EXCERPTED PASSAGE =

Content starts

You probably don’t spend much time thinking about your skeletal system until something goes wrong. A twisted knee. A fractured wrist. A sprained ankle. A sore back. The thing is, when your bones, joints, ligaments and other skeletal structures start to go, it triggers a chain reaction that begins with less exercise and movement and ends with muscle and bone loss, decreased activity, social isolation, depression and a host of chronic maladies that can significantly affect your quality of life.
Here are some facts from the United States Bone and Joint Initiative:
- Nearly half the U.S. adult population is affected by some sort musculoskeletal disorder.
- Treatment and lost wages associated with these conditions cost the U.S. economy more than $900 billion from 2004 to 2006.
- Less than 2 percent of the National Institutes of Health’s annual budget goes toward research in this area.
Healthcare professionals agree: It’s time to raise awareness—and that’s the reason behind Bone and Joint Health National Awareness Week (Oct. 12 -20).
Christiana Care Health System is marking the event with programs designed to educate the community on how to better understand, treat and prevent the occurrence of musculoskeletal problems.
A Matter of Balance (Wednesdays through Nov. 5) shows participants how to avoid falls and increase physical activity.

Content ends

REQUIRED TASKS =
- a) Decide whether each statement agrees with the bone and joint health passage. For each, answer yes or no and quote the words of the passage that decide it.
(i) Nearly half of U.S. adults are affected by a musculoskeletal disorder.
(ii) More than 2 percent of the National Institutes of Health's annual budget goes toward research in this area.
(iii) A Matter of Balance meets on Mondays.
- b) Reproduce the bone and joint health passage word for word, from "Christiana Care Health" to "increase physical activity.".

EXERCISE DATA =
Content starts

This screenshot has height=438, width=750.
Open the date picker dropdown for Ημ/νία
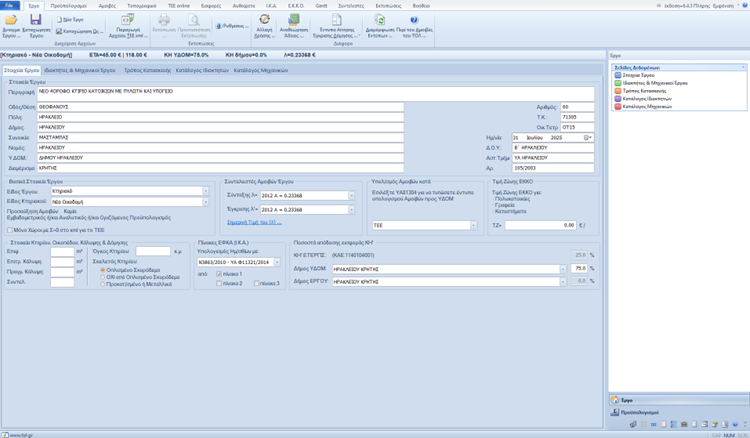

Content ends

TASK-BY-TASK RESULTS =
- a)
(i) Yes: "Nearly half the U.S. adult population is affected"
(ii) No: "Less than 2 percent of the National Institutes of Health’s annual budget goes toward research in this area."
(iii) No: "Wednesdays through Nov. 5"

- b)
Christiana Care Health System is marking the event with programs designed to educate the community on how to better understand, treat and prevent the occurrence of musculoskeletal problems.
A Matter of Balance (Wednesdays through Nov. 5) shows participants how to avoid falls and increase physical activity.